Report: Record labels displeased with Apple's streaming royalty rate offer
Rumors have been circulating for years about how Apple is planning to offer a streaming music subscription service.
While such a service has yet to materialize, some new rumors are making the rounds that seem to indicate a streaming launch of some sort may very well be imminent.
Indeed, Apple has reportedly opened talks with record labels in an effort to license music for some of streaming platform.
Unsurprisingly, reports claim that record labels are currently unhappy with the royalty rate that Apple is offering. According to reports, Cupertino made an initial offer to record labels for royalty rate of only six cents per 100 songs streamed. Granted, this is an opening offer from Apple and the tech company may be expecting a counter offer from labels.
To get an idea how low the rate offered by Apple is, the next cheapest royalty rate paid by an online music streaming company comes from Pandora at $.12 per 100 songs.
“Apple wants a rate that is lower than Pandora’s,” said one high-level executive.
The royalty rate for iHeart Radio is $.22 per 100 songs streamed while the industry standard royalty rate is $.21 per 100. Record labels reportedly believe that cash-flush Apple should pay at least the industry standard royalty rate of $.21 per 100 songs streamed. Personally, I think the labels will have a hard time selling that argument as Pandora already pays significantly less than the above-mentioned amount.

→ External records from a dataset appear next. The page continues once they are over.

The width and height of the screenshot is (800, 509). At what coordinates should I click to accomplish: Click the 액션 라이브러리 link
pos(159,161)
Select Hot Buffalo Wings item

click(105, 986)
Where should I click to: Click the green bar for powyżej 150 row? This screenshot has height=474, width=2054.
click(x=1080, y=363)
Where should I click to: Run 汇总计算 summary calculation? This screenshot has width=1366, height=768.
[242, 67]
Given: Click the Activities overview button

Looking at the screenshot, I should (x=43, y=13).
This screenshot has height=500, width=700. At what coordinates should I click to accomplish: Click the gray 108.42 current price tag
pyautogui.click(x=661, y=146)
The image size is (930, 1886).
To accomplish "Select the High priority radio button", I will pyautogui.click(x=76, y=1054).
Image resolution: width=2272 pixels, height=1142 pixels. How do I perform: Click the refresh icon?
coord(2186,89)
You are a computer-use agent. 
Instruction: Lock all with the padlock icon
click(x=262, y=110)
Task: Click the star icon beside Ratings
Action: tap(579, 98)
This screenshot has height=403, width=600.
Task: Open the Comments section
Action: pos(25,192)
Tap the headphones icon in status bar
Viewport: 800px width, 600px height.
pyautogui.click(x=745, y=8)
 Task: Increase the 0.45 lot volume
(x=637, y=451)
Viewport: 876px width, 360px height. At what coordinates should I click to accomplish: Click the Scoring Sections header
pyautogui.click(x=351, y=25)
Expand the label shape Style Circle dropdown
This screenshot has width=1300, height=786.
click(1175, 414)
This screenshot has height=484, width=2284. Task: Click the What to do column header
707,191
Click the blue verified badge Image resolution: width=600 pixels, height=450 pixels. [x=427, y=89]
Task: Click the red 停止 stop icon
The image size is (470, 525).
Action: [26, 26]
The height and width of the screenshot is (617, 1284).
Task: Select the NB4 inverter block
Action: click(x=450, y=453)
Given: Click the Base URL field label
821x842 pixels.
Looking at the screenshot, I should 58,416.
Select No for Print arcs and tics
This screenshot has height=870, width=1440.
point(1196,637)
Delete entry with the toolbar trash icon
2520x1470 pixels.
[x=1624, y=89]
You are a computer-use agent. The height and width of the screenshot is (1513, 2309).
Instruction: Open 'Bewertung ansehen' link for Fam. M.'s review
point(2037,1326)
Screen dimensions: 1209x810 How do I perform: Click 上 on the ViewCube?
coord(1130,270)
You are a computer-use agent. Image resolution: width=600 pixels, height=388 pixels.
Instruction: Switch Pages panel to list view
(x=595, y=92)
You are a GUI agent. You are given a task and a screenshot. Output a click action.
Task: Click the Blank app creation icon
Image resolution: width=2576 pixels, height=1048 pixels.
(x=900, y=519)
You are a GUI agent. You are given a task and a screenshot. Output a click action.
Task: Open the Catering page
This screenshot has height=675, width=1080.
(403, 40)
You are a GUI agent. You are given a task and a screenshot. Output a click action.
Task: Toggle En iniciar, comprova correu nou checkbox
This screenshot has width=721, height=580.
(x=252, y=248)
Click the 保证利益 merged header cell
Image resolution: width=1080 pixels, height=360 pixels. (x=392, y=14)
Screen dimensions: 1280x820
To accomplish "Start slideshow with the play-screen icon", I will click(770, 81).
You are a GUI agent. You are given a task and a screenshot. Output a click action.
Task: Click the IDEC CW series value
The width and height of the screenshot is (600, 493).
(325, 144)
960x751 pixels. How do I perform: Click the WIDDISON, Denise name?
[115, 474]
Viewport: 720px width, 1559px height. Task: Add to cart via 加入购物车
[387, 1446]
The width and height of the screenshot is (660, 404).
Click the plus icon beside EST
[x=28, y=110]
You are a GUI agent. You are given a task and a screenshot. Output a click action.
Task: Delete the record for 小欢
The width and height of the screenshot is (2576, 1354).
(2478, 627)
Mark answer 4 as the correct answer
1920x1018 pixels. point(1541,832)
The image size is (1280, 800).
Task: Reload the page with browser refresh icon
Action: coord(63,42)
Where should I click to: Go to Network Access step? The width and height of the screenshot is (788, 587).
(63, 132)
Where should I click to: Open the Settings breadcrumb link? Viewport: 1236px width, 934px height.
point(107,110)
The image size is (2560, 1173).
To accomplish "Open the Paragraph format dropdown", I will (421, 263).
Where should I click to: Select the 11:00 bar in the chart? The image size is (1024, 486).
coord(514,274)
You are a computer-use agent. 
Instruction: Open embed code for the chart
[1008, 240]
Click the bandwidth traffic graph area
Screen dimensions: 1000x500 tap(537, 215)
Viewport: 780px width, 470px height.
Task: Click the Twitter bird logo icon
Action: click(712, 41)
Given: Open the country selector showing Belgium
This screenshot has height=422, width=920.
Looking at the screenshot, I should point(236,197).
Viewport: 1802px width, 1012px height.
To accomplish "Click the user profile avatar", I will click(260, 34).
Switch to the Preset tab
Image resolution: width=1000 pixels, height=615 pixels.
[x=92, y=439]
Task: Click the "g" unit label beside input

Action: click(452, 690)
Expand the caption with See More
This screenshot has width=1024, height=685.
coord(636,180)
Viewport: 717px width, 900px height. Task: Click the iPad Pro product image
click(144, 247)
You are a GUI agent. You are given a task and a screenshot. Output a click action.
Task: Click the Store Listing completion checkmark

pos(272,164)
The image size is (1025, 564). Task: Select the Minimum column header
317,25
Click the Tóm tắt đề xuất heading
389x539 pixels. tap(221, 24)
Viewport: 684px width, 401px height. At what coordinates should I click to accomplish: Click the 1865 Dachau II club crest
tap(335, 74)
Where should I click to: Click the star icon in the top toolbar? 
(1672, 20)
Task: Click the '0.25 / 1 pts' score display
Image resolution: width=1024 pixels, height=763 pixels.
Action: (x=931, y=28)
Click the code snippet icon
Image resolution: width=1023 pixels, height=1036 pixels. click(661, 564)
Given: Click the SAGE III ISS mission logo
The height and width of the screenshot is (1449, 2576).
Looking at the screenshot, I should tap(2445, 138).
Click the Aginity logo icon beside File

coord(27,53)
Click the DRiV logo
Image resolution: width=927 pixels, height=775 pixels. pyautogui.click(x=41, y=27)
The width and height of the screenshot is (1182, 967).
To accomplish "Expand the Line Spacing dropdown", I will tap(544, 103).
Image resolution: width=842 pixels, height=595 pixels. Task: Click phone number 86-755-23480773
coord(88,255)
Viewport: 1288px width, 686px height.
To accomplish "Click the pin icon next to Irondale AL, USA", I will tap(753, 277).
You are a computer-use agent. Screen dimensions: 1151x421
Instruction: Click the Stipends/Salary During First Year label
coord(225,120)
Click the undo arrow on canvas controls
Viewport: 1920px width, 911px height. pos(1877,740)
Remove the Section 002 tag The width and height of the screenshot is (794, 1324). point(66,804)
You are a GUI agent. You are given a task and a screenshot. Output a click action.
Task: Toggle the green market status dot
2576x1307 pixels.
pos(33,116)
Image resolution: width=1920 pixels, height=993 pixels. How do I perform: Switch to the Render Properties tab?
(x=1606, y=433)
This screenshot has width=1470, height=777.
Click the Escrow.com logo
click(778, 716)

Then again, things would probably work out just fine for the record labels at six cents per 100 songs, because an Apple streaming platform would likely be the most popular service available.
Apple probably believes the labels will make up what they lose on the normal revenue rate on sheer volume. According to sources who claim to be familiar with the negotiations, music labels are demanding an upfront fee and a percentage of revenue from ads Apple sells via its streaming music service.